= SET EXERCISE A =
Summarize the forum post about the TensorFlow Lite SDRAM error in two sentences.
= SET EXERCISE B =
Extend the forum post about the TensorFlow Lite SDRAM error, starting right after its last line.

= SOURCE PASSAGE =
[TensorFlow Lite] Error with micro_allocator and SingleArenaBufferAllocator when using SDRAM

esteesjose · August 3, 2023, 8:43pm

I'm trying to use a crowd counting model with the Portenta Vision Shield, with the latest version of the TensorFlow Lite repository, but the Portenta H7 doesn't have enough internal memory to assign for the model and the interpreter, so I'm trying to use the SDRAM, which would expand the memory by 8MB.

The code I'm using is a variation of the person_detection example that comes in the library. Here's a resumed version (it doesn't include the loop function, because the error is at setup()):

#include <TensorFlowLite.h>

#include "detection_responder.h"
#include "image_provider.h"
#include "main_functions.h"
#include "model_settings.h"
#include "cc_model_data.h"
#include "tensorflow/lite/micro/micro_interpreter.h"
#include "tensorflow/lite/micro/micro_log.h"
#include "tensorflow/lite/micro/micro_mutable_op_resolver.h"
#include "tensorflow/lite/micro/system_setup.h"
#include "tensorflow/lite/schema/schema_generated.h"

#include "camera.h"

#include <SDRAM.h>

// Globals, used for compatibility with Arduino-style sketches.
namespace {
  const tflite::Model* model = nullptr;
  tflite::MicroInterpreter* interpreter = nullptr;
  TfLiteTensor* input = nullptr;
  
  // In order to use optimized tensorflow lite kernels, a signed int8_t quantized
  // model is preferred over the legacy unsigned model format. This means that
  // throughout this project, input images must be converted from unisgned to
  // signed format. The easiest and quickest way to convert from unsigned to
  // signed 8-bit integers is to subtract 128 from the unsigned value to get a
  // signed value.
  
  // An area of memory to use for input, output, and intermediate arrays.

= DATA =
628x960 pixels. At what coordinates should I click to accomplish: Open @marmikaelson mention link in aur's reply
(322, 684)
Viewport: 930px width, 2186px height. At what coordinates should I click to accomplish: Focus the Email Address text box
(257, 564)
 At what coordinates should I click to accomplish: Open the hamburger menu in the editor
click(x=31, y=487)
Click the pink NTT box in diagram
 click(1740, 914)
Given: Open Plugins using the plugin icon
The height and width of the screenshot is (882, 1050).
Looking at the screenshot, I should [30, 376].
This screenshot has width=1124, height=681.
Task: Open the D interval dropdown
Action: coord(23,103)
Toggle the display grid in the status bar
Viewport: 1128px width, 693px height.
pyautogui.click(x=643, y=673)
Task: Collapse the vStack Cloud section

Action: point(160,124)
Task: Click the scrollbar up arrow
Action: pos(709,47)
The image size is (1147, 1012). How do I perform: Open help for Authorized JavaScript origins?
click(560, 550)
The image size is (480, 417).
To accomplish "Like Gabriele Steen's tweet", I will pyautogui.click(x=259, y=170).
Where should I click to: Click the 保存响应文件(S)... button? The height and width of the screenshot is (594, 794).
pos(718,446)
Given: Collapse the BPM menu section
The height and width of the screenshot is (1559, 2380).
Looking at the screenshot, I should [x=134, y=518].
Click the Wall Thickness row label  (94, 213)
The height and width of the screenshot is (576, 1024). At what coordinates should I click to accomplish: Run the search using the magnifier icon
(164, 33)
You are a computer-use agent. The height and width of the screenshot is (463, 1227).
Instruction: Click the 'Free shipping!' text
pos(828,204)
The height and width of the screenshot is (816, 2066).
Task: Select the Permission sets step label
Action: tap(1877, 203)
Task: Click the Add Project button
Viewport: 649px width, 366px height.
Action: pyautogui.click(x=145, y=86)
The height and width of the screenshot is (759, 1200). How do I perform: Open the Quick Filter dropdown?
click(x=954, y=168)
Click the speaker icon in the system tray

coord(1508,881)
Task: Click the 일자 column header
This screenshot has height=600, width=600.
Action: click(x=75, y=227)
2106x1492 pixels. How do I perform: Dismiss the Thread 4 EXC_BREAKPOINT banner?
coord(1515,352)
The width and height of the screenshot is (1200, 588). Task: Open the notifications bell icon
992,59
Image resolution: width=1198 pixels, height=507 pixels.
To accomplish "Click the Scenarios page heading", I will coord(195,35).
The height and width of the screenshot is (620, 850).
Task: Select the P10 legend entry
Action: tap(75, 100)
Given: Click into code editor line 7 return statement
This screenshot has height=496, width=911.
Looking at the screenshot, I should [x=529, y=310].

= RESPONSE A =
A user trying to run a crowd counting model on the Portenta H7 with the Portenta Vision Shield, using the latest TensorFlow Lite repository, hits an error involving micro_allocator and SingleArenaBufferAllocator. The board's internal memory is too small for the model and interpreter, so the user is trying to add 8MB through the SDRAM, and shares a shortened version of code adapted from the library's person_detection example that leaves out the loop function because the error occurs in setup().

= RESPONSE B =
  constexpr int kTensorArenaSize = 136 * 1024;
  alignas(8) uint8_t *tensor_arena = (uint8_t *)SDRAM.malloc(kTensorArenaSize);

  constexpr int img_width = 320;
  constexpr int img_height = 240;

  FrameBuffer fbImage(img_width, img_height, 2);
}  // namespace

void setup() {

  Serial.begin(115200);
  while (!Serial);

  tflite::InitializeTarget();

  // Map the model into a usable data structure. This doesn't involve any
  // copying or parsing, it's a very lightweight operation.
  model = tflite::GetModel(cc_model_data);
  if (model->version() != TFLITE_SCHEMA_VERSION) {
    Serial.print("Model provided is schema version ");
    Serial.print(model->version());
    Serial.print(", not equal to supported version ");
    Serial.println(TFLITE_SCHEMA_VERSION);
    return;
  }

  static tflite::MicroMutableOpResolver<6> micro_op_resolver;
  micro_op_resolver.AddDepthwiseConv2D();
  micro_op_resolver.AddConv2D();
  micro_op_resolver.AddSoftmax();
  micro_op_resolver.AddRelu();
  micro_op_resolver.AddAdd();
  micro_op_resolver.AddPad();

  // Build an interpreter to run the model with.
  // HERE'S THE ERROR  < < < < < < < <
  static tflite::MicroInterpreter static_interpreter(
      model, micro_op_resolver, tensor_arena, kTensorArenaSize);

  interpreter = &static_interpreter;

  // Allocate memory from the tensor_arena for the model's tensors.
  TfLiteStatus allocate_status = interpreter->AllocateTensors();
  if (allocate_status != kTfLiteOk) {
    Serial.println("AllocateTensors() failed");
    return;
  }

  // Get information about the memory area to use for the model's input.
  input = interpreter->input(0);

  if ((input->dims->size != 4) || (input->dims->data[0] != 1) ||
      (input->dims->data[1] != kNumRows) ||
      (input->dims->data[2] != kNumCols) ||
      (input->dims->data[3] != kNumChannels) || (input->type != kTfLiteInt8)) {
    Serial.println("Bad input tensor parameters in model");
    return;
  }
}

The error happens when trying to initialize static tflite::MicroInterpreter static_interpreter(model, micro_op_resolver, tensor_arena, kTensorArenaSize):

MicroInterpreter::MicroInterpreter(const Model* model,
                                   const MicroOpResolver& op_resolver,
                                   uint8_t* tensor_arena,
                                   size_t tensor_arena_size,
                                   MicroResourceVariables* resource_variables,
                                   MicroProfilerInterface* profiler)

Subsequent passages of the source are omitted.